◆ What you need to do ◆
Copy the lines from the line with "Toggle MIDI channel 'All' setting" up to and including the line with "click(x=51, y=39)", swapping "scrollbar thumb" for "scroll handle" and leaving everything else unchanged.

## Start Extracted information

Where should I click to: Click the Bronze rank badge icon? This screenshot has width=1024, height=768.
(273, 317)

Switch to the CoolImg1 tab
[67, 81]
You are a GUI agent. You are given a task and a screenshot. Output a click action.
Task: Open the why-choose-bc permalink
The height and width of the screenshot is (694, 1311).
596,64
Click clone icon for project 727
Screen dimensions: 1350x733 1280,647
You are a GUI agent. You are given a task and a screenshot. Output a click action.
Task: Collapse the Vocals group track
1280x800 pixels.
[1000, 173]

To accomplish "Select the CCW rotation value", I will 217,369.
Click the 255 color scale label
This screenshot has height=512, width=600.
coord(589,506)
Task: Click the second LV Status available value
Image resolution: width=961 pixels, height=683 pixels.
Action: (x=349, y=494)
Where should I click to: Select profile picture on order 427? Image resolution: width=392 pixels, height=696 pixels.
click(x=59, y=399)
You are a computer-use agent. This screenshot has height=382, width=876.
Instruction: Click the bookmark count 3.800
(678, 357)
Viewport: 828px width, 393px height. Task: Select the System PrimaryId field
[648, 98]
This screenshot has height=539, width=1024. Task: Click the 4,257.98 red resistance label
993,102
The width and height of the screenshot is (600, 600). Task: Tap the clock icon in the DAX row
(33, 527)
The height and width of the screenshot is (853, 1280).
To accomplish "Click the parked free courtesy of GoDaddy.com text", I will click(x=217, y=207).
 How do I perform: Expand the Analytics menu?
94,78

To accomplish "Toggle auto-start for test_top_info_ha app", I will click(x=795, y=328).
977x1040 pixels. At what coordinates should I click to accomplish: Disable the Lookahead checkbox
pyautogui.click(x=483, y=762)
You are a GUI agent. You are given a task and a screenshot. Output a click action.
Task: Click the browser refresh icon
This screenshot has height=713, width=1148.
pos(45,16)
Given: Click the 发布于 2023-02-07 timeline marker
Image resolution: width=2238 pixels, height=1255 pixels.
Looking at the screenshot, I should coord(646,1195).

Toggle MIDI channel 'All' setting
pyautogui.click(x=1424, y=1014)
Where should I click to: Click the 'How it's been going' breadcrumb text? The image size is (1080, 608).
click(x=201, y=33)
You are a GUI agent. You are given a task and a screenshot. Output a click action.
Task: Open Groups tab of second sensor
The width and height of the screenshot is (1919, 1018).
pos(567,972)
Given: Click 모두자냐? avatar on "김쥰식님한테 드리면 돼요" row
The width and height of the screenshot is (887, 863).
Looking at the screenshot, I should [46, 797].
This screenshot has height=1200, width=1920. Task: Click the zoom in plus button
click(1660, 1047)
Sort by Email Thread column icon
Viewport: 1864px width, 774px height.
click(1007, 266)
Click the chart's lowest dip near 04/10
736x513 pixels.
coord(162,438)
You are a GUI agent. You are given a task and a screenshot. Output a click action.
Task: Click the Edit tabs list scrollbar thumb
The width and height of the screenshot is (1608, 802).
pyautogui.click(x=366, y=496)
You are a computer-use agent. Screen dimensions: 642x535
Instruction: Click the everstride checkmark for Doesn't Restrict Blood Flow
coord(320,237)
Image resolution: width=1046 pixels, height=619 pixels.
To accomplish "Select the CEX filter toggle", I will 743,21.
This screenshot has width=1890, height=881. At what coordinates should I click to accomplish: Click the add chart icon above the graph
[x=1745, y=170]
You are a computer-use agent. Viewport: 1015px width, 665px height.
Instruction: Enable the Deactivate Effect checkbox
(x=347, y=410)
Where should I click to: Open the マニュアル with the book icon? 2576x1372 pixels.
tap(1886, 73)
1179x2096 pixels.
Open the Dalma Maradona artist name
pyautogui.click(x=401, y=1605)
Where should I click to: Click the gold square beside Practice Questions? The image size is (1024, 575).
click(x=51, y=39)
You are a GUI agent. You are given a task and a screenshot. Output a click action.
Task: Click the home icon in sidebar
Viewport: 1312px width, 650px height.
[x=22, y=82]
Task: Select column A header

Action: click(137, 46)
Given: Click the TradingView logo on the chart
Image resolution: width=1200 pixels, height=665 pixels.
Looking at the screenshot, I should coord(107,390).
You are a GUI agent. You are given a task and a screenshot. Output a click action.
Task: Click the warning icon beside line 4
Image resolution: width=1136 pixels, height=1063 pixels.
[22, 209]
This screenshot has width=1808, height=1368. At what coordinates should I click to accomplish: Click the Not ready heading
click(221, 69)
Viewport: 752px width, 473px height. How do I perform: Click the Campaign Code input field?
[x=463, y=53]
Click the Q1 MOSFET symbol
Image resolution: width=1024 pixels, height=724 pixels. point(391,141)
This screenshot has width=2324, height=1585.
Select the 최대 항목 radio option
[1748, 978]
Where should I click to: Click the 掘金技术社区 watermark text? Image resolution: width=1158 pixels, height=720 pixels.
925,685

## End Extracted information

◆ Full answer ◆
Toggle MIDI channel 'All' setting
pyautogui.click(x=1424, y=1014)
Where should I click to: Click the 'How it's been going' breadcrumb text? The image size is (1080, 608).
click(x=201, y=33)
You are a GUI agent. You are given a task and a screenshot. Output a click action.
Task: Open Groups tab of second sensor
The width and height of the screenshot is (1919, 1018).
pos(567,972)
Given: Click 모두자냐? avatar on "김쥰식님한테 드리면 돼요" row
The width and height of the screenshot is (887, 863).
Looking at the screenshot, I should [46, 797].
This screenshot has height=1200, width=1920. Task: Click the zoom in plus button
click(1660, 1047)
Sort by Email Thread column icon
Viewport: 1864px width, 774px height.
click(1007, 266)
Click the chart's lowest dip near 04/10
736x513 pixels.
coord(162,438)
You are a GUI agent. You are given a task and a screenshot. Output a click action.
Task: Click the Edit tabs list scroll handle
The width and height of the screenshot is (1608, 802).
pyautogui.click(x=366, y=496)
You are a computer-use agent. Screen dimensions: 642x535
Instruction: Click the everstride checkmark for Doesn't Restrict Blood Flow
coord(320,237)
Image resolution: width=1046 pixels, height=619 pixels.
To accomplish "Select the CEX filter toggle", I will 743,21.
This screenshot has width=1890, height=881. At what coordinates should I click to accomplish: Click the add chart icon above the graph
[x=1745, y=170]
You are a computer-use agent. Viewport: 1015px width, 665px height.
Instruction: Enable the Deactivate Effect checkbox
(x=347, y=410)
Where should I click to: Open the マニュアル with the book icon? 2576x1372 pixels.
tap(1886, 73)
1179x2096 pixels.
Open the Dalma Maradona artist name
pyautogui.click(x=401, y=1605)
Where should I click to: Click the gold square beside Practice Questions? The image size is (1024, 575).
click(x=51, y=39)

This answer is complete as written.